MISES EN GARDE et PRÉCAUTIONS D'EMPLOI

Transmission du VIH

Bien qu'il ait été démontré que l'efficacité virologique d'un traitement antirétroviral réduise sensiblement le risque de transmission du VIH par voie sexuelle, un risque de transmission ne peut être exclu. Des précautions doivent être prises conformément aux recommandations nationales afin de prévenir toute transmission.

Réactions d'hypersensibilité

Des réactions d'hypersensibilité ont été rapportées chez des patients traités par dolutégravir ; celles-ci étaient caractérisées par une éruption cutanée, des symptômes généraux et parfois par un dysfonctionnement d'organe, comme une atteinte hépatique sévère. Dovato et les autres médicaments suspectés doivent être arrêtés immédiatement dès l'apparition de signes ou symptômes évocateurs d'une réaction d'hypersensibilité (incluant notamment une éruption cutanée sévère ou une éruption cutanée avec augmentation des enzymes hépatiques, fièvre, malaise général, fatigue, douleurs musculaires ou articulaires, phlyctènes, lésions buccales, conjonctivite, œdème de la face, éosinophilie, angio-œdème). L'état clinique, ainsi que les transaminases hépatiques et la bilirubine, doivent être surveillés. Un retard dans l'arrêt de Dovato ou des autres substances actives suspectées en cas de survenue d'une réaction d'hypersensibilité peut mettre en jeu le pronostic vital du patient.

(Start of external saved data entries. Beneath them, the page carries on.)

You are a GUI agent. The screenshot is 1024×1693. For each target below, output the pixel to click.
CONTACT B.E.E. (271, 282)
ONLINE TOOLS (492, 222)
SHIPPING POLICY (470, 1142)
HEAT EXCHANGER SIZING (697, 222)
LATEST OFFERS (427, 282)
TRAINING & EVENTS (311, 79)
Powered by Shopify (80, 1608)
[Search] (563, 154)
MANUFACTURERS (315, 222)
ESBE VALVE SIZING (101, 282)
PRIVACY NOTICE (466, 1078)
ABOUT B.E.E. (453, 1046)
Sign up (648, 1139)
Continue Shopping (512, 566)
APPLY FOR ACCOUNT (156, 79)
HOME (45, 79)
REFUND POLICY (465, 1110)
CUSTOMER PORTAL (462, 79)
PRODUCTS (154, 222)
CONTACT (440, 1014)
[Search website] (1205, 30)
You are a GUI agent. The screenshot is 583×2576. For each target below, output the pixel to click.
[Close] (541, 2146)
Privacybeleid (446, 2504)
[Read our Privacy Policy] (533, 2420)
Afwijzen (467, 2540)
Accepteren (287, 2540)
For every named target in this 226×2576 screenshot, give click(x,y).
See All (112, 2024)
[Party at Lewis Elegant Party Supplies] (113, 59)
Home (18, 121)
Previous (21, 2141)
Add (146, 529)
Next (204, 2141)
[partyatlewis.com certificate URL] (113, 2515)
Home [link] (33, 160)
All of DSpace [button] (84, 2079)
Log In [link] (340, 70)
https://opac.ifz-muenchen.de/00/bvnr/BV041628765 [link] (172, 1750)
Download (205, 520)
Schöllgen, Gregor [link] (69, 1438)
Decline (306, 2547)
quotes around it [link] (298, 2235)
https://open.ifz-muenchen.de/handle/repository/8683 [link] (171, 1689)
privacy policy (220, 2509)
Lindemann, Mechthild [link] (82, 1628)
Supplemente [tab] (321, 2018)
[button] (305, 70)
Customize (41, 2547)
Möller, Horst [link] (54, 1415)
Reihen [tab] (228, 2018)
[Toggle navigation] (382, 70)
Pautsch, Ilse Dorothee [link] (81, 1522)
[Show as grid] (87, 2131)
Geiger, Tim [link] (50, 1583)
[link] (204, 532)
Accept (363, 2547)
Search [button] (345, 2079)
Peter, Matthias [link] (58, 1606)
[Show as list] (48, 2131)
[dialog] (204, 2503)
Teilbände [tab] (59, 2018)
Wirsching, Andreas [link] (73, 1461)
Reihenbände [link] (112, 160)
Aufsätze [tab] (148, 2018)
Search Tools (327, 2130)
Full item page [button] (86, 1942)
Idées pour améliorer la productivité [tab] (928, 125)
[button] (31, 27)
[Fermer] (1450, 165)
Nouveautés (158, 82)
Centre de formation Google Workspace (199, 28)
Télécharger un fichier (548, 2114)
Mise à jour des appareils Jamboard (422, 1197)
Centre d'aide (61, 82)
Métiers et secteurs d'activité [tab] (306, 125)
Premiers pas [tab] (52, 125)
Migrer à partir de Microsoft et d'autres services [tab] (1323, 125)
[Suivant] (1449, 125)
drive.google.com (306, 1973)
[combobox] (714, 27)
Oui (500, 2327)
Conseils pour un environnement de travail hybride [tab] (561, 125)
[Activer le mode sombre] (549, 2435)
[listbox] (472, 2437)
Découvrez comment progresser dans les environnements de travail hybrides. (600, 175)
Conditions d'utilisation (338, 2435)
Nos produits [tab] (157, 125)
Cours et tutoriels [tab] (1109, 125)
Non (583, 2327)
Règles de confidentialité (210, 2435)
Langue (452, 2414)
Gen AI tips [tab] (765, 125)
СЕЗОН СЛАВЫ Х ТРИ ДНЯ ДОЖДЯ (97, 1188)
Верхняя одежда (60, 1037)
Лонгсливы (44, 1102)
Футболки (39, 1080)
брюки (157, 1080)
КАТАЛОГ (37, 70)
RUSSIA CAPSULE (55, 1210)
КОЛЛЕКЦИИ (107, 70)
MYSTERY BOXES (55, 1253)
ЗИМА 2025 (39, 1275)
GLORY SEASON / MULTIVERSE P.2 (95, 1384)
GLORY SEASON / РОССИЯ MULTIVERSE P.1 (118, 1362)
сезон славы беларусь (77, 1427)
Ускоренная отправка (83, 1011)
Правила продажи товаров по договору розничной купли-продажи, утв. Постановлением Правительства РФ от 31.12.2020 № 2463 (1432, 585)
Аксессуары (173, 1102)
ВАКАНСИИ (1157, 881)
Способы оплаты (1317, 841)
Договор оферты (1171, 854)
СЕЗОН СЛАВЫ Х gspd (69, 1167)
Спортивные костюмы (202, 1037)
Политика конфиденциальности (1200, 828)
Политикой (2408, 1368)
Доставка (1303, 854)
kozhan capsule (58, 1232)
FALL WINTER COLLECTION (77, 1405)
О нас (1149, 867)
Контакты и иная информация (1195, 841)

Poids corporel et paramètres métaboliques

Une augmentation du poids corporel ainsi que des taux de lipides et de glucose sanguins peuvent survenir au cours d'un traitement antirétroviral. De telles modifications peuvent en partie être liées au contrôle de la maladie et au mode de vie. Si pour les augmentations des taux de lipides, il est bien établi dans certains cas qu'il existe un effet du traitement, aucun lien n'est clairement établi entre une prise de poids et un quelconque traitement antirétroviral. Le contrôle des taux de lipides et de glucose sanguins devra tenir compte des recommandations en vigueur encadrant les traitements contre le VIH. Les troubles lipidiques devront être pris en charge en fonction du tableau clinique.

Atteinte hépatique

Les patients atteints d'une hépatite chronique B ou C et traités par association d'antirétroviraux présentent un risque accru de développer des réactions indésirables hépatiques sévères et potentiellement fatales. En cas d'administration concomitante d'un traitement antiviral contre le virus de l'hépatite B ou C, veuillez consulter le résumé des caractéristiques du produit de ces médicaments.

Dovato contient de la lamivudine, qui est une substance active contre le virus de l'hépatite B. Le dolutégravir n'a pas cette action. La lamivudine utilisée en monothérapie n'est généralement pas considérée comme un traitement adéquat contre le virus de l'hépatite B, le risque de développement de résistance du virus de l'hépatite B étant élevé. Si Dovato est utilisé chez des patients co-infectés par le virus de l'hépatite B, un traitement antiviral supplémentaire est par conséquent généralement nécessaire. Il convient de se référer aux recommandations thérapeutiques en vigueur.

Si le traitement par Dovato est arrêté chez des patients co-infectés par le virus de l'hépatite B (VHB), il est recommandé de procéder à une surveillance régulière de la fonction hépatique et des marqueurs de la réplication du VHB, l'interruption de la lamivudine pouvant entraîner une exacerbation sévère de l'hépatite.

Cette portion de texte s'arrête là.